With no reply to his ultimatum, Westerling started the coup in the night of 22–23 January, a month after international recognition of the Republic of Indonesia. His plan was to attack Bandung and Jakarta at the same time, concentrating on garrisons, police stations, media centres and other key positions. The APRA would raid and eliminate the Hatta cabinet during one of its government meetings. An interim-federal government, presided over by Sultan Hamid II of Pontianak, would take control. Despite their numerical inferiority to the Siliwangi Division, Westerling's men captured Bandung. However, they failed to take over Jakarta. Law and order were quickly restored by the Republican army and the Indonesian police force. In spite of the coup's relative brevity, it claimed dozens of lives on both sides. While the Dutch government officially condemned the coup, they helped smuggle Westerling out of Indonesia to Singapore.

Accusations of war crimes
Westerling continued to defend his actions and denied accusations of war crimes. His memoirs devote a chapter to his self-defense. "They painted me as a bloodthirsty monster, who attacked the people of Celebes by fire and sword and exposed all those, who in the interest of Indonesia's national independence resisted Dutch rule, to a merciless campaign of repression". Westerling stated he had based his tactics on the premise that he performed the role of policeman, combating terror: "I arrested terrorists, not because they acted as instigators of the Republican government... but because they made themselves guilty of open and unmistaken crimes...I never had them [his troops] bombard a village, nor did I take the hut of innocent under fire. I had executed some criminals, but nobody had died needlessly or wrongly by my doing.

He was denounced as a war criminal by the Indonesian government and left-wing parties in the Netherlands. Westerling was twice the subject of official inquiries. Dutch historian Nico Schulte Nordholt stated: "...his actions had the approval of the highest authorities, and in the eyes of the Dutch authorities, he was successful at the time. Determant and effective". In 1949, the Dutch–Indonesian agreement on transfer of power stipulated neither country would call the other on its wartime offences, thus ruling out any attempt by Indonesia to press for Westerling's extradition.

Exercise details –
According to the passage on Westerling's coup, where did the Dutch government help smuggle Westerling out of Indonesia to?

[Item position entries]
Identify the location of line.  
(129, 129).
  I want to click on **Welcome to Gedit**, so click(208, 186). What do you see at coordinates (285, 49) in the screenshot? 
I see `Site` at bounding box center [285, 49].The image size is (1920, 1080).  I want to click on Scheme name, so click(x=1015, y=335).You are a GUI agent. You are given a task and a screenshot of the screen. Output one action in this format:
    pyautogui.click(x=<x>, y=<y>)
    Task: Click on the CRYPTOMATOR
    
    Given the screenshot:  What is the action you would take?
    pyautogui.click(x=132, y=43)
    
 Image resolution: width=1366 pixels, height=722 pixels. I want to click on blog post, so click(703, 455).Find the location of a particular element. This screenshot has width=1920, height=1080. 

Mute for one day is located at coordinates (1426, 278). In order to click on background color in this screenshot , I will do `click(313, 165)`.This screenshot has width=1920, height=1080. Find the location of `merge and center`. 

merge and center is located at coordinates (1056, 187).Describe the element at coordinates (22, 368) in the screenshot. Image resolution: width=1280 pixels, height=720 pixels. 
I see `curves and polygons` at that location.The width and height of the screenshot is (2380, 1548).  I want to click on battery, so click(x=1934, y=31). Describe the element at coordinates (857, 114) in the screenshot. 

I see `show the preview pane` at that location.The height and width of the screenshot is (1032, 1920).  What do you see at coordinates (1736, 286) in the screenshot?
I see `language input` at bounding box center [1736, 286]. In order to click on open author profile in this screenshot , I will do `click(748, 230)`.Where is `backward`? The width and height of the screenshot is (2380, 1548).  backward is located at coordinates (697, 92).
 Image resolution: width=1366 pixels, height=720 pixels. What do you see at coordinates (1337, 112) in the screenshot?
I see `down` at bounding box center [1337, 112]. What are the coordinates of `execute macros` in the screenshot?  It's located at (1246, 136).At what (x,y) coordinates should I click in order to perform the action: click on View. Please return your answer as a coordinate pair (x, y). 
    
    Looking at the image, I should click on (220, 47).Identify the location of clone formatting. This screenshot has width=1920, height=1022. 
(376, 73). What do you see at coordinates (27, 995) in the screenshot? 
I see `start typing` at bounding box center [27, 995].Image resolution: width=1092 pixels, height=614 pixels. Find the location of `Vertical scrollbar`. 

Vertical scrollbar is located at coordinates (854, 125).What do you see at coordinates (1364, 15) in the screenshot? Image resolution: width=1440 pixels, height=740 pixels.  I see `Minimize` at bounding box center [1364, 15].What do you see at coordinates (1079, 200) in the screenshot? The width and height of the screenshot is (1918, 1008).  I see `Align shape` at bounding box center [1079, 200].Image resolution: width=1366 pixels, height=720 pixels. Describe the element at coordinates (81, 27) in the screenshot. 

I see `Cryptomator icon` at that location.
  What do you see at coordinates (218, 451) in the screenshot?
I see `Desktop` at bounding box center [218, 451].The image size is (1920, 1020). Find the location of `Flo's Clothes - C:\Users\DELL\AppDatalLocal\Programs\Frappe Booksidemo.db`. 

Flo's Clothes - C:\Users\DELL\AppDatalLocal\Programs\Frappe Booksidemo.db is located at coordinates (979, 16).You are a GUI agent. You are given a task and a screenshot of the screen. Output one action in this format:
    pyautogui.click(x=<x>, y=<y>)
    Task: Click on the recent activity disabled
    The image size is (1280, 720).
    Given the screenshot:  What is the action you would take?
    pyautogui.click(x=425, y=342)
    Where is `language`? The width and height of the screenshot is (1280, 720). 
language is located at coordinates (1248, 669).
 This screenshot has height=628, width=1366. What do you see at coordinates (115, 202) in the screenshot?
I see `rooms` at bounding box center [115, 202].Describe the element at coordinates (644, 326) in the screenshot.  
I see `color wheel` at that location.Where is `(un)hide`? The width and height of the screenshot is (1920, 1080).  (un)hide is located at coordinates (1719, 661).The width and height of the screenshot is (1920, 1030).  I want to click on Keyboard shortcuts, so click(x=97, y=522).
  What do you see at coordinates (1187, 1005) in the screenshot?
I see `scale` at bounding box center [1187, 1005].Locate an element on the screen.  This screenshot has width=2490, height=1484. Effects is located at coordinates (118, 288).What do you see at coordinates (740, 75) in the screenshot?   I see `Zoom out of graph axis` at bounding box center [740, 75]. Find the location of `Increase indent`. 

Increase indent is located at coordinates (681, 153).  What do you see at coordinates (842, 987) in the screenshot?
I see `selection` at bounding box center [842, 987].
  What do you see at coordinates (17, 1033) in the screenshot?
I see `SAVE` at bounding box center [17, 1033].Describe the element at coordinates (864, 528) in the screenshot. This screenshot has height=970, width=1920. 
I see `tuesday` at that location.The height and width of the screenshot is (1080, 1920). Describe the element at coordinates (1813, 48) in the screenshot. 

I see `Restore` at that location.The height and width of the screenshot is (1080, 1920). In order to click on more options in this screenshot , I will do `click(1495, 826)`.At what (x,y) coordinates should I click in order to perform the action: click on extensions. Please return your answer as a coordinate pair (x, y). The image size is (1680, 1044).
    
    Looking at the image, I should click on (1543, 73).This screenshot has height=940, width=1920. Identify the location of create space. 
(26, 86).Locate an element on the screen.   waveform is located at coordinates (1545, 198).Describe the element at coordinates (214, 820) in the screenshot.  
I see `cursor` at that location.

Response –
Singapore.